Current Reflections & Future Directions
Standing now in the mid-2020s, reflecting on this 51-year journey, I am filled with both pride and humility. Medical oncology in India has evolved from a nascent discipline in the 1970s to a sophisticated, cutting-edge field today, closely integrated with global research and innovation. We have gone from an era when only a few cancers were treatable to an era when many cancers are chronically manageable or even curable. Treatments that were once science fiction - sequencing a tumour’s DNA to select therapy or genetically re-engineering immune cells to attack cancer - are now part of routine practice in leading centres. The result is that patients who once had no chance are now living for years or decades with cancer, often with a good quality of life. Another major innovation has been the reduced toxicity of modern targeted and immunotherapy approaches. As genomic sequencing becomes more affordable, we will likely see even more personalized therapy - perhaps one day every patient’s tumour will be molecularly profiled to create an individualized treatment plan.
Importantly, I believe the human touch in oncology will remain paramount. Our patients have taught us that compassion and hope must accompany science. No matter how advanced our treatments become, taking the time to counsel patients and address their emotional needs will always be a cornerstone of good practice.

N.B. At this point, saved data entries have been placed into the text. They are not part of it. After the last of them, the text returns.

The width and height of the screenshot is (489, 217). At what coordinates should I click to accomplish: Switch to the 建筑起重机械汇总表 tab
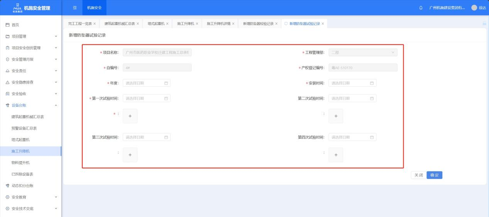tap(120, 24)
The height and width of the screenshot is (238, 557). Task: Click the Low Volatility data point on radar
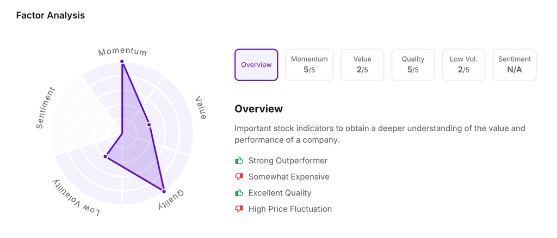106,156
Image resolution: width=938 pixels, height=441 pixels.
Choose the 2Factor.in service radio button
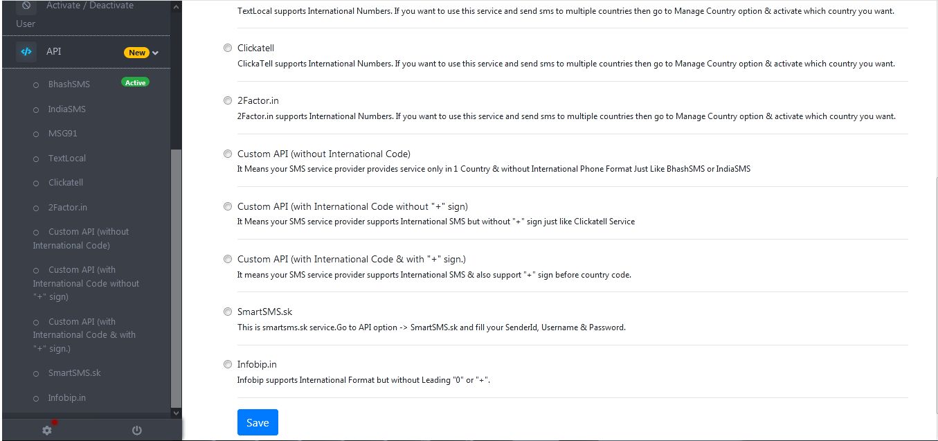point(228,100)
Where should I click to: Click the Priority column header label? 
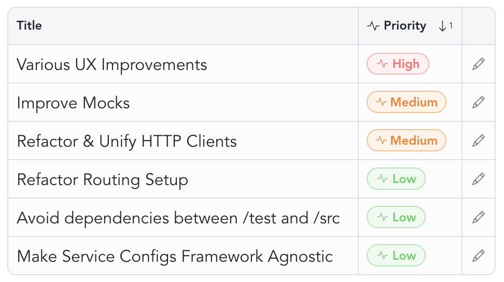coord(405,26)
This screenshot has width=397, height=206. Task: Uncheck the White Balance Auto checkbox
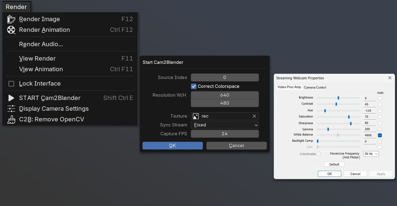point(380,135)
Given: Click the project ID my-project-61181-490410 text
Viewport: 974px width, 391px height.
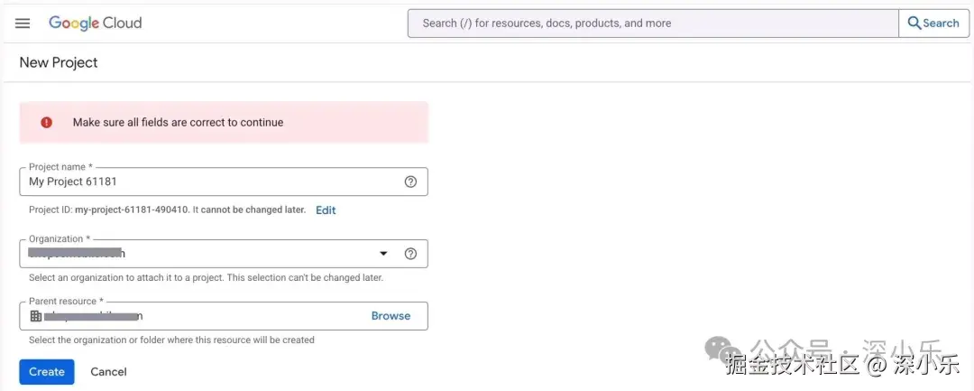Looking at the screenshot, I should (132, 210).
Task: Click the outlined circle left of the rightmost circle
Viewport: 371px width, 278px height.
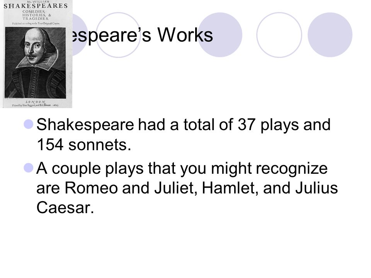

My five-decade journey in oncology has shown me that progress is a marathon, not a sprint - it requires sustained effort, adaptability, and the collective efforts of doctors, researchers, policymakers, and the public. I am confident that with continued innovation and a focus on equity, the future of oncology in India will be bright, bringing hope to every patient who walks through our clinic doors.